>> START TEXT SECTION

It is a well recognized phenomenon, and its discovery earned the Nobel Prize.
The simplest example is that of 'pair production'. A photon can convert into a particle/anti-particle pair - e.g. electron and positron, if the photon has sufficient energy to yield the mass of the particles. For reasons of conservation of momentum, this process can only occur if the photon hits an atomic nucleus (the light particles produced absorb a lot of energy, but virtually no momentum - something big and heavy, is needed to absorb a lot of momentum, but virtually no energy).
Pair production is an important consideration when calculating gamma ray penetration into substances - e.g. nuclear shield design, radiotherapy planning.
You also get less pure conversion of energy into matter in high energy collisions. In a particle accelerator, electrons/protons/nuclei are accelerated to very high speeds, giving them huge kinetic energy. They are then collided together head on, so that the kinetic energy must be removed - the result is that the kinetic energy is converted into showers of particles.

>> END TEXT SECTION
>> START ITEMS

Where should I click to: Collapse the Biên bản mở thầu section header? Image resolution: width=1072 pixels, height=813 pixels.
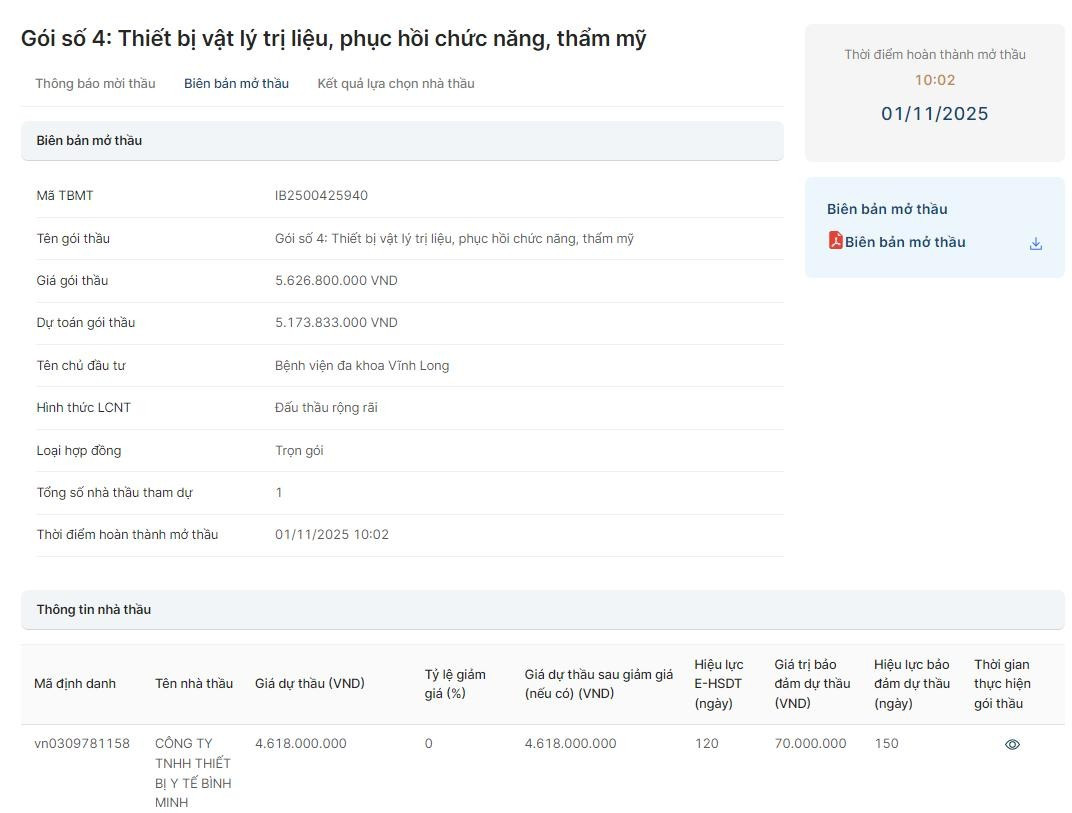[401, 141]
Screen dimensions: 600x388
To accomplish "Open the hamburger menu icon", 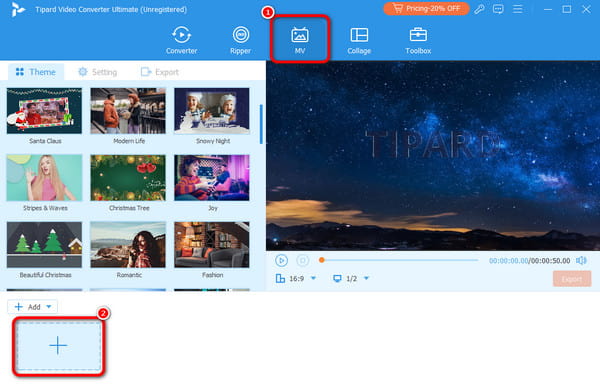I will pos(518,9).
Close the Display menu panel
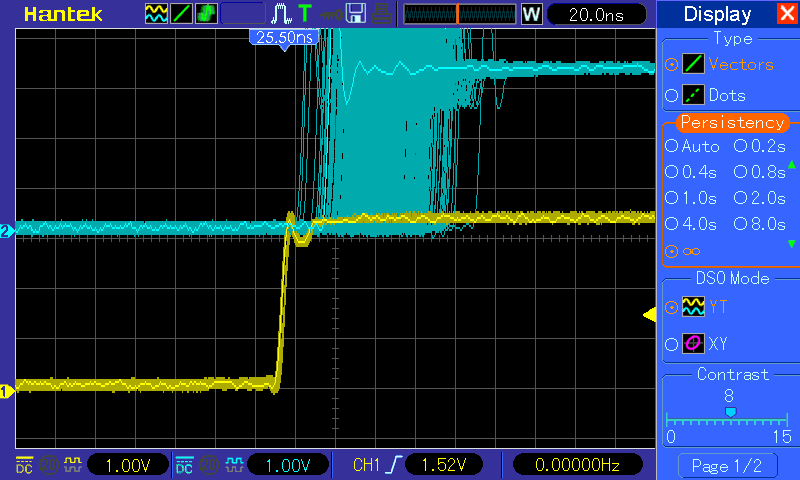800x480 pixels. (x=787, y=14)
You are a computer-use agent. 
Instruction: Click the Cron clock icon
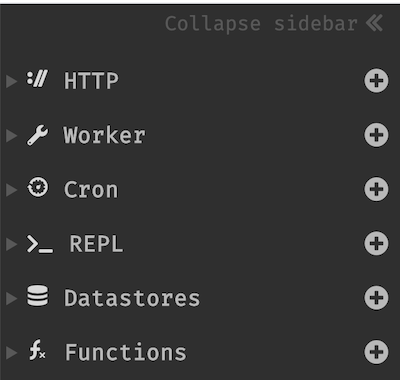pyautogui.click(x=37, y=188)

>> END ITEMS

__WRITTEN REQUEST 1__.
Answer these from the text on converting energy into matter:
(a) What must a photon hit for pair production to occur?
(b) Which two applications does the text give where pair production matters for gamma ray penetration?
(c) What is the kinetic energy converted into when particles collide head on in an accelerator?
__WRITTEN REQUEST 2__. Continue the text on converting energy into matter from its last sentence.

__EXERCISE RESULT 1__.
(a) An atomic nucleus.
(b) Nuclear shield design and radiotherapy planning.
(c) Showers of particles.

__EXERCISE RESULT 2__.
This is the aim of experiments like the Large Hadron Collider. By analysing the particles that appear from the debris of high-energy collisions, the scientists are looking to catalog the different types of particles, for use as confirmation for various physical theories. For example, the current 'standard model' of physics predicts the existance of a particle that causes the existance of mass - the, so called, 'Higgs Boson'. However, the existance of the Higgs remains uncofirmed. Scientists intend to run examine many collisions at many different energies, looking for Higgs particles being produced (or not).
Well, that is something that always puzzled me. I always heard of the famous PET(Positron emission Tomography) scanner, the proof of antimatter.
I was always in the illusion that the device contained a sensor capable of detecting positrons.
But when i did some background reading about it, the device does not capture positrons, it captures high energy photons and converts these photons to image data.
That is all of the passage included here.